▶ _Selection_:
The disability-led visual arts charity DASH is running a three-year Curatorial Commissions programme which sees three disabled curators take up year-long residencies at mainstream visual arts organisations.

The aim of the programme, which includes the venues Midlands Arts Centre (MAC) and Middlesbrough Institute of Modern Art (MIMA), is to change ‘the culture of the visual arts sector so it becomes more inclusive and accessible’.

Anna Berry is the first DASH curator in residence and is being mentored by curator Jess Litherland at MAC. This is part two – read part one here – in a series of articles by Berry about her experience, published in partnership with Disability Arts Online


In the first few months of my residency it is my job to be a sponge. I am here to learn. In reality, this means trailing, puppy-like, after uber-curator Jess Litherland, whose unenviable task it is to form this unpromising clay into something that resembles a curator. 

The first few days are logistics orientated. I am given a lanyard, which opens locked doors by means of a magic bleep. I am so used to un-belonging, it feels like a sort of guy rope, tethering me to the institutional ground. I am also furnished with a laptop, all of which feels amusingly officey. Nevertheless, I fumble fecklessly with doors, bleep notwithstanding. There is something reassuring about this – clearly, I shall be maintaining my amateur status a while longer. 

I watch largely irrelevant corporate videos about safety on ladders and how to lift things from the knees. From this I learn that, even in the arts, everyone lives by a tyranny of Boxes That Must Be Ticked. Naturally, I got the multiple-choice questions – designed to prove you paid attention – wrong, and had to watch all the videos again. I got lost many, many times in the ant farm that is the building. I met the Big Kahuna, hoped to elicit approval, probably said The Wrong Thing. 

The semi-drowning at the deep end of the first few days subsides and segues into a period of getting-to-know-you. Annabee, meet MAC; MAC, meet Annabee. I have a series of meetings with individuals to understand their roles and introduce myself – community outreach, volunteer coordinator, cinema programmer, learning and participation producer, marketing manager, etc. I am humbled by people so willingly giving their time just so that I can learn. 

At the same time, Jess exudes knowledge and generously wafts it my way; I gratefully inhale. Some is MAC-specific – the vagaries of which stuff goes in which gallery, for example. Some is generalizable – using floor plans to map out work, designing the visitor experience, how to handle art, which gloves to use for what, plinths, types of hanging, making catalogues.

▶ _Data provided_:
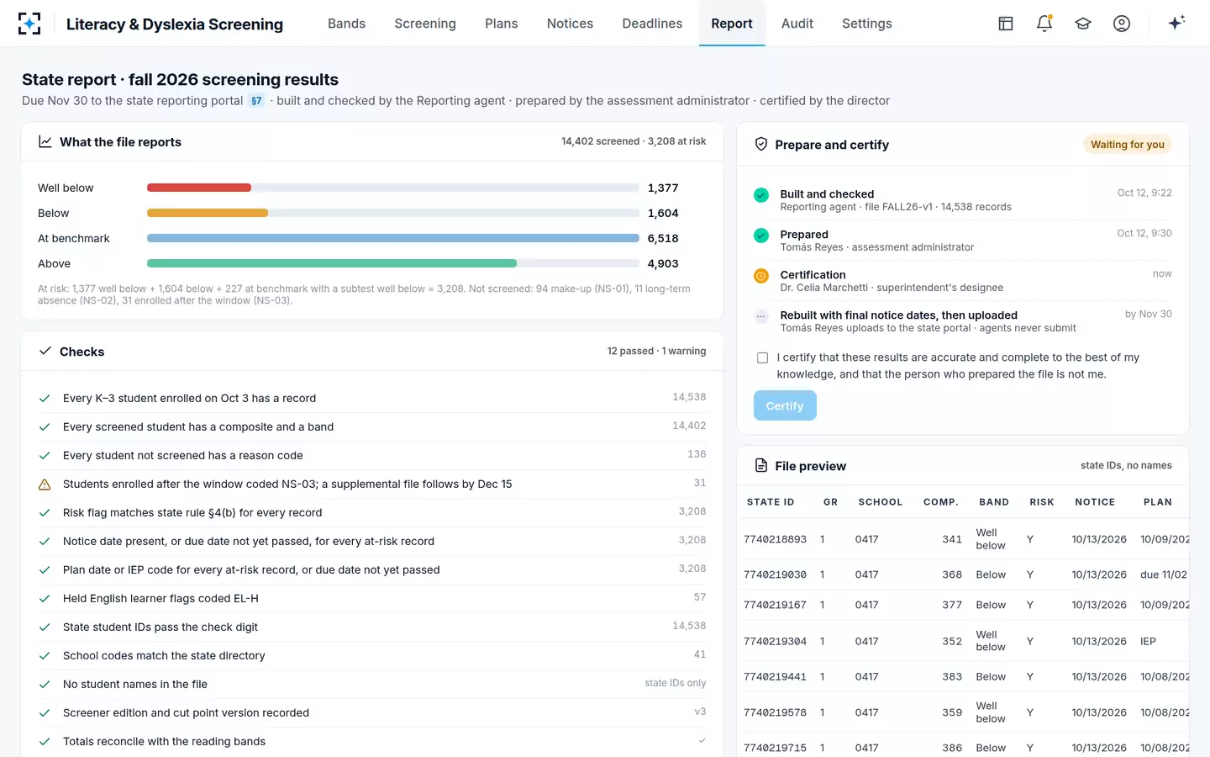Click the §7 reference badge
This screenshot has height=757, width=1210.
[256, 101]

▶ _Stated exercise A_:
Answer these about the residency article:
(i) Which two venues does the programme include?
(ii) Who is mentoring Anna Berry at MAC?
(iii) What did the writer have to do after getting the multiple-choice questions wrong?
▶ _Stated exercise B_: Reproduce the stretch of the residency article from "In the first" through "resembles a curator.".
▶ _Stated exercise C_: Please continue the residency article from the point where it stops.

▶ _Written reply A_:
(i) Midlands Arts Centre (MAC) and Middlesbrough Institute of Modern Art (MIMA)
(ii) Jess Litherland
(iii) Watch all the videos again

▶ _Written reply B_:
In the first few months of my residency it is my job to be a sponge. I am here to learn. In reality, this means trailing, puppy-like, after uber-curator Jess Litherland, whose unenviable task it is to form this unpromising clay into something that resembles a curator.

▶ _Written reply C_:
I am fascinated to learn that things go wrong. Vinyl doesn’t stick or stencils don’t work. The entire school party who turn up a week early. It is not schadenfreude – more a sense of relief that things really do go wrong for everyone, even the best. And yet there are always solutions – somehow rabbits are pulled from hats and happy endings prevail. For some reason I find this tremendously comforting. 

Sometimes I pitch in at ground level. Painting gallery walls and plinths or stripping vinyl letters ready for show changeovers. I find it really valuable to get my hands dirty in this way, to get a concrete sense of the real work involved – I suspect there is a danger of curators being a bit aloof from this in some instances.

I also like it because I get a tangible sense of contributing. Even though I know that learning, as opposed to being useful, is my primary objective at the moment, I have the constant urge to offer to make tea so I can feel less pointless. I think a lifetime of feeling un-useful because of impairments can lead to a certain desperation to be conspicuously helpful and worthy not just of your wage, but the space you take up in the world. 

We do some outside visits. Ian Andrews’s inspiring particle physics collaboration at Birmingham Library. A tour of art spaces in Digbeth makes me mourn the dearth of this kind of art community in Milton Keynes, where I live. There is huge value in the art eco-system this kind of area creates. And at the same time, I see so clearly how excluded disabled artists are from the networks such an eco-system generates. If we cannot participate, we’re on the outside – the exclusion is neither deliberate nor malicious. 

We even went to a conference – TEG: The Touring Exhibition Group. This was particularly revelatory for me. In hindsight I feel incredibly naïve, but I had no idea that institutions could fill their schedule gaps with off-the-peg exhibitions, or the reverse – tour shows they’d put together elsewhere. It felt like a huge insight into how the great wheels powering the artworld infrastructure turn.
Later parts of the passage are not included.